罗衣一听,也愁了:“阳明先生倒是亲自讲课,可是我们没那个能耐吧?把四书五经讲的生动活泼,是挺难的。”后世教英语倒有个老罗……“范家世叔怎么说?”
容仪一撇嘴:“都是废话。”
“什么废话?”
“照着课本念呗,简而言之就是什么也别做。可我出来做县令,总不能真什么也不做吧?”
“这倒是,少做少错不做不错。”这个世界上不是所有人都知恩图报的,你太好说话了,人就欺负到你头上了。要不怎么说穷山恶水多刁民呢?做事要恩威并施,这话谁都知道。问题是怎么把握度?这个绝对是高技术含量!
“你怎么也这么说?”容仪不满意了。
“又不是京城,哪来那么多事呢?这里打架斗殴的都少。咱们还有争水源械斗的,这里……你看看,土壤肥沃水源丰富,没事还可以上山打个野味。唯有一点,全都是梯田,不好灌溉,你倒是可以跟几个族长合计一下,以徭役的形式,把水车修好。再有,这里水多,有村落又有河的地方,修舂米屋倒也是德政。”
“舂米屋是什么?”
罗衣说起这个就惆怅了:“就是把米从谷壳里碾出来。用人力比较耗时耗力,用水冲方便。”

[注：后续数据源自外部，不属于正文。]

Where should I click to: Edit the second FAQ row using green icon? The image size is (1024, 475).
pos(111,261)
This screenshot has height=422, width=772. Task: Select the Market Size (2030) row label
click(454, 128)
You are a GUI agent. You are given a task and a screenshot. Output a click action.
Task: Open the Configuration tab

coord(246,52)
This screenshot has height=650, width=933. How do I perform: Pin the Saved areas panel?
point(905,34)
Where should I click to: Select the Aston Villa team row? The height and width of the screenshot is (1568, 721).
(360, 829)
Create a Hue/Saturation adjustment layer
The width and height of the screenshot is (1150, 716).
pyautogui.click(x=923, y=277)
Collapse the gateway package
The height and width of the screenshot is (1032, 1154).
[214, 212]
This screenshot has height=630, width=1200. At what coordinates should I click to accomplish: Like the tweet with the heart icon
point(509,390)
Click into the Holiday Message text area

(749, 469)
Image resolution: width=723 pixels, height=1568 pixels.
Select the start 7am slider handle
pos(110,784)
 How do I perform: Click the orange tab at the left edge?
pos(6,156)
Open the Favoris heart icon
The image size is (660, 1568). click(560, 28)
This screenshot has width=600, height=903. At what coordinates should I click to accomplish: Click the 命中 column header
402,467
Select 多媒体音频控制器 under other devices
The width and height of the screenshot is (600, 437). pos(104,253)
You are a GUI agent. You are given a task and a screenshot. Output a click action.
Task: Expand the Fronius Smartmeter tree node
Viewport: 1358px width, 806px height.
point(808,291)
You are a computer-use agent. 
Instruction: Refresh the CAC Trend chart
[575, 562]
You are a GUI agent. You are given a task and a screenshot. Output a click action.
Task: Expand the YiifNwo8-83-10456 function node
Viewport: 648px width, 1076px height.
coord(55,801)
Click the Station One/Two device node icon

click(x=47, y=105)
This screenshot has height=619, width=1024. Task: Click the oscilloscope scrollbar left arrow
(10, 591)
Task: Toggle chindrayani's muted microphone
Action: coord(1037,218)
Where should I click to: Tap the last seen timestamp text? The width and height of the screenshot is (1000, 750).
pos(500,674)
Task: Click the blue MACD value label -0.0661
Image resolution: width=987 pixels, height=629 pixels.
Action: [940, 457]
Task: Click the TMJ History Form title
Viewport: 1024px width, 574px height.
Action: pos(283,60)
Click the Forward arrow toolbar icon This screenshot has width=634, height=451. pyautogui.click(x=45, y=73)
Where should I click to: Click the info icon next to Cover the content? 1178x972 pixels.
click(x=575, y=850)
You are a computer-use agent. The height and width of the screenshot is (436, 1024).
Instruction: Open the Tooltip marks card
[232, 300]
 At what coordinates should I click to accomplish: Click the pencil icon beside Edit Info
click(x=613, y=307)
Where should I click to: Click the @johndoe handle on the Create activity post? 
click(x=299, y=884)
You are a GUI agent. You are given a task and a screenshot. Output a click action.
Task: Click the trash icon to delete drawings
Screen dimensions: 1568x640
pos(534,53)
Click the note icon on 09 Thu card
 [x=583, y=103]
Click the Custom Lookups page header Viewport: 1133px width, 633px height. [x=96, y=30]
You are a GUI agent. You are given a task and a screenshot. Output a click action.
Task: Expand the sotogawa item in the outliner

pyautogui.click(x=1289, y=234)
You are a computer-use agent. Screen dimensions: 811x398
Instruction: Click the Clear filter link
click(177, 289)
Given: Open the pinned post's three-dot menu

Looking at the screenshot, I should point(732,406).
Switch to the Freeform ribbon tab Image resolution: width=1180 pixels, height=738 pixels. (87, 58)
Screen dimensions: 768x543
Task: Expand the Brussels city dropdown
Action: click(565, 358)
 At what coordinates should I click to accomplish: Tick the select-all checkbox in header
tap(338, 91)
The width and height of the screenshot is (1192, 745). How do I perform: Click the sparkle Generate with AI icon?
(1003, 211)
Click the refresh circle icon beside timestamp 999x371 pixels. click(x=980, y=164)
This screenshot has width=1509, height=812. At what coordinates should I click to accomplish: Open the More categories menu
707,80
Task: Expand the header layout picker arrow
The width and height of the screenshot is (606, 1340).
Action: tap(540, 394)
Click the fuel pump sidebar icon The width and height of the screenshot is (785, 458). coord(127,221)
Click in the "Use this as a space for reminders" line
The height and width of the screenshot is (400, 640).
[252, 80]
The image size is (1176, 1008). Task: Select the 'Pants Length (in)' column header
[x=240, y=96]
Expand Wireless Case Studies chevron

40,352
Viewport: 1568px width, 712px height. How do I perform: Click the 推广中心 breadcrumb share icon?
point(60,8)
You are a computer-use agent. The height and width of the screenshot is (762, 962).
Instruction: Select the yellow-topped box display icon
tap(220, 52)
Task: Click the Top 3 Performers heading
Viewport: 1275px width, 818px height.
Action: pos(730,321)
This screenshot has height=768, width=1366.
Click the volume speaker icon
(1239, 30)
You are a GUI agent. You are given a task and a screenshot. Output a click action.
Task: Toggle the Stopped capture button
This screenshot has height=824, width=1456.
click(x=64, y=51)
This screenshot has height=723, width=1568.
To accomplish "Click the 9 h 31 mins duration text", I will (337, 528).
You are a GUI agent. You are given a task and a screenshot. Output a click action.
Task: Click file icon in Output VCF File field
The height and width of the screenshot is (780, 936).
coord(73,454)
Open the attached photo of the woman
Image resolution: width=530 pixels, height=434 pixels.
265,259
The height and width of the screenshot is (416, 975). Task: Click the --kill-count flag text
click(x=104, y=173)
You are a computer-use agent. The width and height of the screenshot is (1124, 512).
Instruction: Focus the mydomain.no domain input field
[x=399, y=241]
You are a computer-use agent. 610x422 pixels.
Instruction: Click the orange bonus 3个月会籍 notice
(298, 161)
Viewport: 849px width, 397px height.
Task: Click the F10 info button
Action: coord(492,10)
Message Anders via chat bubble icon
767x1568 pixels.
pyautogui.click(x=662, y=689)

容仪觉得此事可行,便道:“这倒是一条好路子。只是这样出来的米是不是不好吃?”
罗衣摇头:“品种问题。我们常吃的米比他们强太多,我正愁呢。才打发他们买米来,煮出来好粗。少不得习惯了。”唉,果然是由奢入俭难。一路上他们补充菜,米面倒是自己带的,觉不出什么来。到了地头,米面也快吃完了,买来当地的精白米。闻着挺香,咬到嘴里就是没有那股Q劲。向妈妈说跟他们吃的米差不多,只比小丫头们的好些。面粉更是索性没有。唉……
这里大部分人吃的还是很久以前罗衣吐槽过的糙米。这不是问题,古时生产力低下,有糙米吃就不错了。所以问题是,糙米都不够吃,总有几个月只能吃糙米粥。作为一个县令,如果治下的人个个都有饭吃,即便无功,那也是无过的。容仪这个菜鸟县令,能无过就成!
于是罗衣道:“我们还可以推广玉米和番薯!”
容仪翻个白眼:“不早推广了么?朝廷邸报都看好多次了。”
罗衣才翻白眼咧,朝廷邸报那也能信?“你去问问,这里人有没有吃玉米番薯的?”
容仪一听,屁颠屁颠找杨昌明去了。
杨昌明一肚子苦水,面上还不显:“我们这里水土不合,种不了呢。前任种过的。”才怪!你一上来说改革,一年不种米,我家里有人饿死了算谁的?以前他们都拒不执行,县令对这个地方也不上心,拍拍屁股还不就算了。又道:“倒是太爷说的用水舂米还请您费心。”
容仪点头,对着范先生教的法子照背:“这个须得立账目才行。”
杨昌明暗笑,又来捞钱?行,只要你不过分,大家都好说,便道:“如何立账?”
容仪道:“我惯不会算账,你们几大家各出一个账房先生一齐算。也是你们族里的大事。我这边算做你们的徭役。费用其实也不多,木材都是现成的。砍树请木匠都不用钱。只要管饭便罢,这些还须得你们算,你们管才是。”
杨昌明愣了一下,耳花了吧?这种算法,根本一点好处捞不着!他倒无所谓,横竖是族里的事,他这个族长原该做的。还是这位顾老爷想打好第一炮?管他呢,能省点是点,遂赶忙点头答应。
容仪带着一肚子遗憾回了后衙,番薯不能做种啊……
罗衣一听,撇嘴:“听他们瞎扯,湖南怎么就种不得番薯了?偏种给他们看!”
容仪摇头:“到底是他们的地,总不好强了他们。”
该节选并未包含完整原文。